Eine Kultur des Wegschauens und der Gleichgültigkeit hat verhindert, dass Fehlentwicklungen rechtzeitig von der Politik abgefangen wurden. Stattdessen hat die Politik lange verdrängt, dass unsere Gesellschaften Einwanderungsgesellschaften geworden sind. Unter dem Druck der Ausgrenzung und Teilhabeverweigerung wuchs unter den sozial Abgehängten mit der Ohnmacht die Gewaltbereitschaft. Gewalt, die immer auch ein Hilfeschrei ist, wurde zur einzigen Möglichkeit auf sich aufmerksam zu machen.

So muss sich zum Entsetzen auch die Scham über unser Versagen als Gesellschaft fügen. Was lernen wir daraus? Europa muss weltoffener, sozialer und solidarischer werden. Wir brauchen mehr Zuwanderung – insbesondere aus muslimischen Ländern. Denn in der multikulturellen und multireligiösen Gesellschaft basiert der gesellschaftliche Konsens nicht mehr auf ethnischer Homogenität, sondern wird im demokratischen Prozess immer von neuem ausgehandelt. So entsteht Dialog, und mit dem Dialog bauen sich Vorurteile ab.

Zuwanderer müssen sich wohl fühlen und spüren, dass sie willkommen sind. Vor allem der Zustrom der Flüchtlinge ist hier nicht als Last sondern vielmehr als eine große Chance zu sehen, eine Kultur des Willkommens zu erlernen. Um das Vertrauen der muslimischen Bevölkerung, die ja in ihrer übergroßen Mehrheit friedlich ist und Gewalt als unislamisch ablehnt, muss mehr geworben werden. Hier müssen seitens der aufnehmenden bzw. nicht muslimischen Gesellschaft mehr Vorleistungen erbracht werden.

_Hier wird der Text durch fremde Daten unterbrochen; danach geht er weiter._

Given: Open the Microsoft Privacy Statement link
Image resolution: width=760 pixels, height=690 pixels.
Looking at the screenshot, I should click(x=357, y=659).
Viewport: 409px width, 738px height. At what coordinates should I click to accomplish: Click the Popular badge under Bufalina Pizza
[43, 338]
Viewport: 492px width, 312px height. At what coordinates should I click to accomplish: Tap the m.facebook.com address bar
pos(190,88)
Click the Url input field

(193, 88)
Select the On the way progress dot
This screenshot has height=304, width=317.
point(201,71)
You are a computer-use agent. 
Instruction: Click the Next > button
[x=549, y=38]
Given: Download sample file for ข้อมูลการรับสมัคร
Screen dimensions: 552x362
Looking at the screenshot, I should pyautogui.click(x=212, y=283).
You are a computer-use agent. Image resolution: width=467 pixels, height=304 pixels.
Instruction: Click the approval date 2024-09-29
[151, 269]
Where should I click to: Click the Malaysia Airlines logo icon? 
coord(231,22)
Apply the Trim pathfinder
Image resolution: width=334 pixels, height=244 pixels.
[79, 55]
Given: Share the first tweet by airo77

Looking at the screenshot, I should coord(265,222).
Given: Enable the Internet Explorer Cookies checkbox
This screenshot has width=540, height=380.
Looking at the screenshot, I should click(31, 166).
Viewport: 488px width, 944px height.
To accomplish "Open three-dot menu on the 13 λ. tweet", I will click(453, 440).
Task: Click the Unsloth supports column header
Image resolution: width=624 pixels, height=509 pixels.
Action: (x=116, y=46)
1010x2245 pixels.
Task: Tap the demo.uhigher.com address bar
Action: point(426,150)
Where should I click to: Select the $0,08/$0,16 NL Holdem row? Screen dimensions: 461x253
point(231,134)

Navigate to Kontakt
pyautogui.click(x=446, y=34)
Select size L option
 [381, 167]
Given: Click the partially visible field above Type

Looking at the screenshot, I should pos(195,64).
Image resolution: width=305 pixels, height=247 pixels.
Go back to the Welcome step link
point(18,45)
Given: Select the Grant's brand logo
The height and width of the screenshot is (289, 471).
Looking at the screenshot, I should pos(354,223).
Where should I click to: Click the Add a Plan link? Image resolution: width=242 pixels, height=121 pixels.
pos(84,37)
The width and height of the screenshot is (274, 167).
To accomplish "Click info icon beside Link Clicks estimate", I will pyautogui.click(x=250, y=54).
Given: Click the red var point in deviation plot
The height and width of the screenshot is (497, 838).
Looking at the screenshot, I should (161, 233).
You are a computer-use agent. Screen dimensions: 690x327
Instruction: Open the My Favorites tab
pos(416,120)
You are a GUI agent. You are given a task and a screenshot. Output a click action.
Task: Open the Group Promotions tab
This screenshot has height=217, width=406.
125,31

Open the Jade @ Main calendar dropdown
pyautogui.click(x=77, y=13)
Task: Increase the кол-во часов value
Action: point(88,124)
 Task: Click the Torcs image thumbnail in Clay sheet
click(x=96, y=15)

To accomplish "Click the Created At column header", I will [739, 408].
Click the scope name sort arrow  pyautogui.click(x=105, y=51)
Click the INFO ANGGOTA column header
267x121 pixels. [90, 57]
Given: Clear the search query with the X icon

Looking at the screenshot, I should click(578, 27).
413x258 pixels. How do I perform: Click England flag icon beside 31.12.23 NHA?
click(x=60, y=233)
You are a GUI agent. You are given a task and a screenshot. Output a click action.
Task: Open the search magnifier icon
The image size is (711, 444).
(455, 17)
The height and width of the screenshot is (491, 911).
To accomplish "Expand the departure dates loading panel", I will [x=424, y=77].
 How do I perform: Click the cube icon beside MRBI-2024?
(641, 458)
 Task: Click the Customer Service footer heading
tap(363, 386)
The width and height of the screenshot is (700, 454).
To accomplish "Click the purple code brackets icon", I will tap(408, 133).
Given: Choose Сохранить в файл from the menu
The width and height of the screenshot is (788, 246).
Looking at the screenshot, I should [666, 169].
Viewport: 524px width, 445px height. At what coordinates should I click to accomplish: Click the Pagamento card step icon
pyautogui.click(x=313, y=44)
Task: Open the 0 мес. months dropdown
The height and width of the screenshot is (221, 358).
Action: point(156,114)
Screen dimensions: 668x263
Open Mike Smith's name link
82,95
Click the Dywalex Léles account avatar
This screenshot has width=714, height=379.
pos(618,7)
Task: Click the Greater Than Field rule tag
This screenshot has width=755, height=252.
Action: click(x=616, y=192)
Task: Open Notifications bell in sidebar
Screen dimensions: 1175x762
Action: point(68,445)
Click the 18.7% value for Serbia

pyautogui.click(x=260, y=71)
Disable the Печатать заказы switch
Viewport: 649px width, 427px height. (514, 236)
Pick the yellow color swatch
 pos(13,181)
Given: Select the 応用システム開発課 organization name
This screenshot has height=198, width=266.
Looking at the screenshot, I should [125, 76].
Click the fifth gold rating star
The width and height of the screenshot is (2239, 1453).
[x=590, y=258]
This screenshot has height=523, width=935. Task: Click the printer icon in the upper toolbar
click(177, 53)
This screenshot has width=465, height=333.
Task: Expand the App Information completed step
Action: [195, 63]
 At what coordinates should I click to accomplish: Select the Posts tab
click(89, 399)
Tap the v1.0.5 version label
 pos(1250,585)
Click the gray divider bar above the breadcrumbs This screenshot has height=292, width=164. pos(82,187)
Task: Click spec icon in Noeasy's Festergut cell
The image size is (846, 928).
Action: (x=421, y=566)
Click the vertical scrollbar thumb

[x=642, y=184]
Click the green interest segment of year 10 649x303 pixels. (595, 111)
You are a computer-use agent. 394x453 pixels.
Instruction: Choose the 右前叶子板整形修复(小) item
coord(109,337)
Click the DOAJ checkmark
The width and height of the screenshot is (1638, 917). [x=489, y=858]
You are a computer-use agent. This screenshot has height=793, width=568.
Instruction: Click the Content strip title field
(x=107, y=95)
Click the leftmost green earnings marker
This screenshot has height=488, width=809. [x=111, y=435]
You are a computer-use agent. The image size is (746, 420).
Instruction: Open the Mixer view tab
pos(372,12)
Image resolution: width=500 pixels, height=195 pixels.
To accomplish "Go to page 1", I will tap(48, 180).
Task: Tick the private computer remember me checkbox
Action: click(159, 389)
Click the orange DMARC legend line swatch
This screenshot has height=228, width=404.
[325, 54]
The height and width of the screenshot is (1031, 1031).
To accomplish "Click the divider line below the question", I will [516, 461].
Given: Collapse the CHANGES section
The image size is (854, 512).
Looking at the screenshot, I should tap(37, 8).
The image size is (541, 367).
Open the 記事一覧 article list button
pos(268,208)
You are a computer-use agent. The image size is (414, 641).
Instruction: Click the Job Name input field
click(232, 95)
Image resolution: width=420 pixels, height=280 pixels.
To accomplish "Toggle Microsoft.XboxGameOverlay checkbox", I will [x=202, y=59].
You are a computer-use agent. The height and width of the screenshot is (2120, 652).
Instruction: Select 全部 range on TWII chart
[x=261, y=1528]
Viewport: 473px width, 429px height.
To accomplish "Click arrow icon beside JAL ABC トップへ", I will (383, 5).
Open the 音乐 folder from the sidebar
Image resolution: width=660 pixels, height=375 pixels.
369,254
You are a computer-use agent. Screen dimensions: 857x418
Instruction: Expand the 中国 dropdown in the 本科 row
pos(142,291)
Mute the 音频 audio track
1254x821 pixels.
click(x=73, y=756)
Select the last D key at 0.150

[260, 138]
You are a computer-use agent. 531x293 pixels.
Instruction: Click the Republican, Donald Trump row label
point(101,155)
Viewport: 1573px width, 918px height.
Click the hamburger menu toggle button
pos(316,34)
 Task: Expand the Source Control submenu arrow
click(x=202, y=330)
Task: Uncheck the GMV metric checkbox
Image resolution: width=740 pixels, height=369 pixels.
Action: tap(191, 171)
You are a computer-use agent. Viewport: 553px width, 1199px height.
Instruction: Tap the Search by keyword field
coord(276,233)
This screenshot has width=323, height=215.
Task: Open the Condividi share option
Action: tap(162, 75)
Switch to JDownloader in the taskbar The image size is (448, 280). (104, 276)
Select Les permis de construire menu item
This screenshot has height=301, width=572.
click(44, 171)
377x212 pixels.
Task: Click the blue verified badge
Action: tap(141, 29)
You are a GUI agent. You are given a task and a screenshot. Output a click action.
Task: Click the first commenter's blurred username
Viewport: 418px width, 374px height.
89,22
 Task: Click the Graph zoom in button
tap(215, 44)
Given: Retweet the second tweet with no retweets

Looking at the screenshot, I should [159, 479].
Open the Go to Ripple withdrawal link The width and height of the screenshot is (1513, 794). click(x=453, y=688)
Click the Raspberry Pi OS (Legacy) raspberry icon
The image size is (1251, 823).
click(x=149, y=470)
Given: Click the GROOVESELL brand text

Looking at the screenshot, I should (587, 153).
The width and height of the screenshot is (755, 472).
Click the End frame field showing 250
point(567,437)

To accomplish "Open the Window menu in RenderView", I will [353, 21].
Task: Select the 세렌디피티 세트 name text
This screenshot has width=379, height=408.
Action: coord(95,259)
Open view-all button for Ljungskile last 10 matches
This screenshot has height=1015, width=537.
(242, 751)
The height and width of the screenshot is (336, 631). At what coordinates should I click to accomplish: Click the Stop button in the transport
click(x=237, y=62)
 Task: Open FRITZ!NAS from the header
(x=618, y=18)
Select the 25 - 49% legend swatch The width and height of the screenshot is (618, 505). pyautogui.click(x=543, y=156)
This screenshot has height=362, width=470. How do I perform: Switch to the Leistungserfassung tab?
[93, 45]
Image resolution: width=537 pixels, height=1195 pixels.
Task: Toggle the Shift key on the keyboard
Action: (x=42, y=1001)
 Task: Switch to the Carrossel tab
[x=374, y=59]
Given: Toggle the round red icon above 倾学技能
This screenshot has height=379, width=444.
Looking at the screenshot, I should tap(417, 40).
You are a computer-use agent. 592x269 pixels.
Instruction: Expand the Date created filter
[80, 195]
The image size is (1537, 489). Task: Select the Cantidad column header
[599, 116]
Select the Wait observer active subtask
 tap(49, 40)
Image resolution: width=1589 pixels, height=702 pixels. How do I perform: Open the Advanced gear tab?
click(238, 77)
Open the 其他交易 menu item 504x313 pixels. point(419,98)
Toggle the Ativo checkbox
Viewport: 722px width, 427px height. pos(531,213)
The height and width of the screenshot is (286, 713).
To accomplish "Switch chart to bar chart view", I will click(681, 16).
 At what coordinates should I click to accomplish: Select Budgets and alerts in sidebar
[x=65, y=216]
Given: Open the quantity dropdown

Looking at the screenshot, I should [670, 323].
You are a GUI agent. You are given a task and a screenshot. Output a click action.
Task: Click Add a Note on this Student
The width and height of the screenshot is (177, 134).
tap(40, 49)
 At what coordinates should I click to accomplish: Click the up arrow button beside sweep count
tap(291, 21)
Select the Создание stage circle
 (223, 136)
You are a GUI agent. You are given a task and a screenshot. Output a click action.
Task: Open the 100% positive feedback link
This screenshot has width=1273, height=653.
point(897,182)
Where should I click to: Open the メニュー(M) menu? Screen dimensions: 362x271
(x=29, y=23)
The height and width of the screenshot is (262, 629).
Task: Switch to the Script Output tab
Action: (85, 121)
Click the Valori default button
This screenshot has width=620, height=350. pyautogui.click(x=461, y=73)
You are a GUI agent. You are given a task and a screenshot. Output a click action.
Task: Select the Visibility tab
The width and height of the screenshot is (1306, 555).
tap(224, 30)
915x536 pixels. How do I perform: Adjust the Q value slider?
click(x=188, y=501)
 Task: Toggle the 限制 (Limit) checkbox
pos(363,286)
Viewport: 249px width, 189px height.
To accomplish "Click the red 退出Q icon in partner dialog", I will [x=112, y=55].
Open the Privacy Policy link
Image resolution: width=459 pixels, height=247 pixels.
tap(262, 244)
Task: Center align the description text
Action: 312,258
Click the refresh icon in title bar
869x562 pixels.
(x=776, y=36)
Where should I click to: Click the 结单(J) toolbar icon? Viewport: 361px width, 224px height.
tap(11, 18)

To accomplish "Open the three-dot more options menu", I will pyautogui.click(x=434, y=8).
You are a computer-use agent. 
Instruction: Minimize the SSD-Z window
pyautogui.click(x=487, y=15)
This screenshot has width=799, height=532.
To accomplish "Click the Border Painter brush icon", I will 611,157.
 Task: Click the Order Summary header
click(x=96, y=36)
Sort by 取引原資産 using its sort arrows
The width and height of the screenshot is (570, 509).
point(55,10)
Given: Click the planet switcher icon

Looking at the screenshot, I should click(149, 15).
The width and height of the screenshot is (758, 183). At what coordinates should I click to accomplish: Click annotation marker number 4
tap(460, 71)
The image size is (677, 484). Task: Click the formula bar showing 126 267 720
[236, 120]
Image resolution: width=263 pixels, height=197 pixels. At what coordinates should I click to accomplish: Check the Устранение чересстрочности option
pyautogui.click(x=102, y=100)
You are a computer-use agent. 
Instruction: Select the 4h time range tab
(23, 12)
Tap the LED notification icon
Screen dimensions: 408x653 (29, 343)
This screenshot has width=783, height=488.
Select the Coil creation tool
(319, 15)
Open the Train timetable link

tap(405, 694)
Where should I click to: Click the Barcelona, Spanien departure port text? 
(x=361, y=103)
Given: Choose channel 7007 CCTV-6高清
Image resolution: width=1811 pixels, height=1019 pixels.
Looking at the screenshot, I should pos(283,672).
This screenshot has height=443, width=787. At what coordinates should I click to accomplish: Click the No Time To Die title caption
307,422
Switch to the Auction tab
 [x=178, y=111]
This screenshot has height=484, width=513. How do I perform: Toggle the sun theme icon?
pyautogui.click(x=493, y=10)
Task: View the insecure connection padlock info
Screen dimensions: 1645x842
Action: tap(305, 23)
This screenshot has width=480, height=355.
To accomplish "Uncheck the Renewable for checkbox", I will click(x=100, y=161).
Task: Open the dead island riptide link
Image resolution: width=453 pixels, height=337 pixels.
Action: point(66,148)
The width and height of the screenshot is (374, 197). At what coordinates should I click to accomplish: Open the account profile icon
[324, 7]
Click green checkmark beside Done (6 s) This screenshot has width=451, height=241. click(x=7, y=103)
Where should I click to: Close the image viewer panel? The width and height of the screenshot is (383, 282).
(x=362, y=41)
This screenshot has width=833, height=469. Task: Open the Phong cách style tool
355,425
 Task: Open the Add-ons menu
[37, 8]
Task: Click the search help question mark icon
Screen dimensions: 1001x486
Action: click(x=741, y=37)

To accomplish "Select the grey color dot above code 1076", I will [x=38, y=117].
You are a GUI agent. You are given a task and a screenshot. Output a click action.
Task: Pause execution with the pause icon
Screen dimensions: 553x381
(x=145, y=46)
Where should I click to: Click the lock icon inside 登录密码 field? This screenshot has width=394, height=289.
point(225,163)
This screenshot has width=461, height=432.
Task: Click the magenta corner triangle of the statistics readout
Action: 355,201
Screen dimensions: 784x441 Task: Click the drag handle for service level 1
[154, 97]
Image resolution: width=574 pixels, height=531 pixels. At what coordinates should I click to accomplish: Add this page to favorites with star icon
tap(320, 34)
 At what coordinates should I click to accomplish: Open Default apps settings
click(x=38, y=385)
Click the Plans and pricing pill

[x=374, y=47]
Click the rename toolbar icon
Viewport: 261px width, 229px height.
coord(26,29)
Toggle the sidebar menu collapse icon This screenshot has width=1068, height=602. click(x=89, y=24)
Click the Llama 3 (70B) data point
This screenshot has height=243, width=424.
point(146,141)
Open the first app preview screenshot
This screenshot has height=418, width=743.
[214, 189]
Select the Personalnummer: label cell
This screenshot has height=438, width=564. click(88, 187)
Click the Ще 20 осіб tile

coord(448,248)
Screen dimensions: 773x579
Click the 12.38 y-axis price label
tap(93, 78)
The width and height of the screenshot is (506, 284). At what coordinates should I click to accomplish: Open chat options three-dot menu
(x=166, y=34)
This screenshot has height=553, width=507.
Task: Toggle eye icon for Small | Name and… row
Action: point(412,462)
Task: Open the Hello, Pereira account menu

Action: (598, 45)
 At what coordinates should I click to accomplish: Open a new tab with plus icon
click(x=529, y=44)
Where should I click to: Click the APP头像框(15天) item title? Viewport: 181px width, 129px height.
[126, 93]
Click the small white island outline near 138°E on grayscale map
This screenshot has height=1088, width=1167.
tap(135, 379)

Das alles kostet viel Kraft und eine gemeinsame gesellschaftliche Anstrengung. Viel Aufklärungsarbeit ist erforderlich, um die Menschen der schrumpfenden und alternden Gesellschaften Europas abzuholen und mitzunehmen. Eine in der Verunsicherung für dumpfe Parolen anfällige Bevölkerung kann leichte Beute für die Demagogie von Populisten werden, die für die Probleme einer komplexen Wirklichkeit, scheinbar einfache Patentrezepte anbieten. Dem muss ein breites Bündnis der fortschrittlichen Kräfte entgegentreten.